Lin Shuang remembered a time when the world had been kind. She remembered the sprawling manor on the eastern hill, the scent of lilacs in the garden, her father’s laughter echoing through marble halls. She remembered her sister Lin Xue playing the piano in the drawing room, her fingers dancing across the keys as if they could summon joy from thin air. That life had ended three years ago, when their father’s heart gave out and the company’s debts surfaced like a tide of poison. The manor was seized. The accounts were frozen. The friends and associates who had once crowded their parlor vanished as if they had never existed.
Now, Lin Shuang and Lin Xue lived in a cramped two-room apartment above a fishmonger’s shop. The smell of brine and offal clung to everything—their clothes, their bedding, their skin. Lin Shuang worked double shifts at a textile mill, her fingers raw and calloused. Lin Xue worked as a seamstress for a tailor who paid her barely enough to keep them from starving. They clung to each other like survivors of a shipwreck, each day a small miracle that they had not yet drowned.
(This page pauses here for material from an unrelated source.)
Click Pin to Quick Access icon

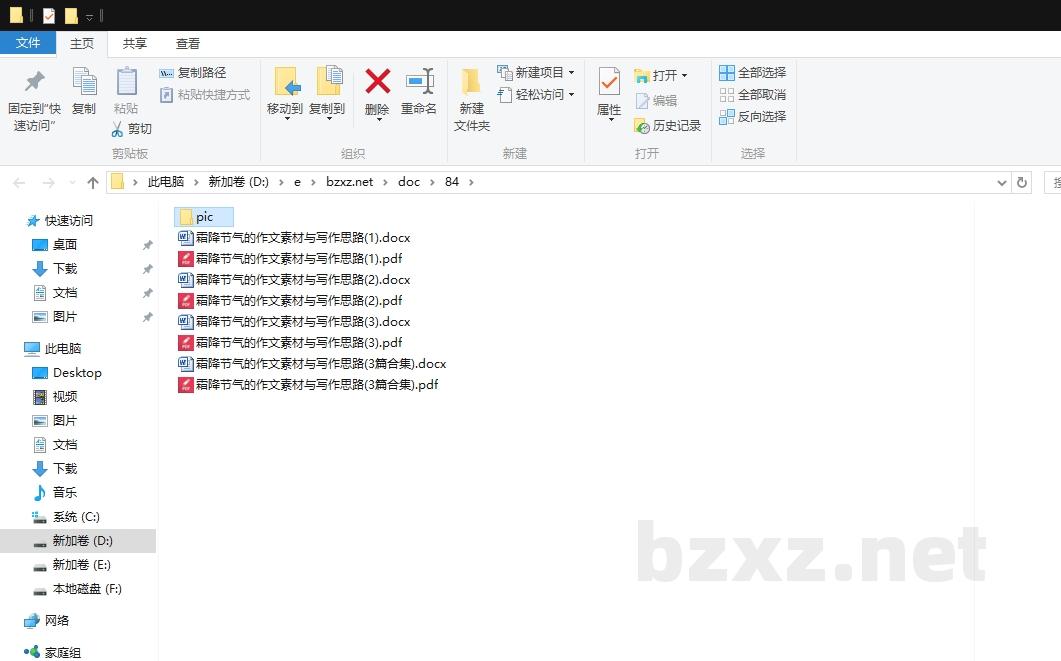click(x=34, y=82)
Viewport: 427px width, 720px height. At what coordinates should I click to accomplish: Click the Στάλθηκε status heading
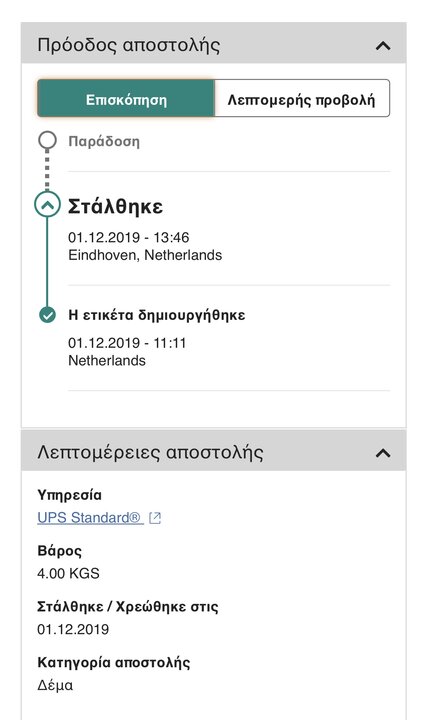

On the evening of the autumn equinox, Lin Shuang returned home to find her sister standing before the cracked mirror in their shared room, turning this way and that. Lin Xue had always been the beautiful one—pale skin like porcelain, hair like a waterfall of ink, eyes that held the quiet depth of a mountain lake. But tonight, there was something different. A nervous excitement flickered in her gaze.
“Shuang,” Lin Xue said, her voice soft and hurried. “Master Huang’s men came today. They offered me a position at his estate. A companion, they said. For his sister.”
Lin Shuang’s blood ran cold. “Huang Chen? The noble from the Crimson Tower?”
“Yes.” Lin Xue turned, her hands clasped together. “The pay is extraordinary. Enough to clear all our debts and buy us a proper house. We could start over, Shuang. We could be safe.”
“No.” The word came out sharper than Lin Shuang intended. She dropped her worn bag on the floor and crossed the room, taking her sister’s hands. Her own hands were rough, the skin cracked. “Xue, listen to me. That man is dangerous. He has a reputation. He breaks people. The anti-slavery network has files on him—he uses contracts like traps. Once you’re inside his walls, you’re not a companion. You’re property.”
Lin Xue’s smile faltered. “You’re still with that network? After what happened to Father? After all the risks? Shuang, it’s hopeless. The nobles own the law.”
“I know.” Lin Shuang’s jaw tightened. “But I know what I’ve seen. Men like Huang Chen don’t offer charity. They offer chains.”
Lin Xue pulled her hands away, her eyes glistening. “And what do you offer? A room that smells like dead fish? A future of fingers bleeding on a needle? I’m tired, Shuang. I’m so tired.”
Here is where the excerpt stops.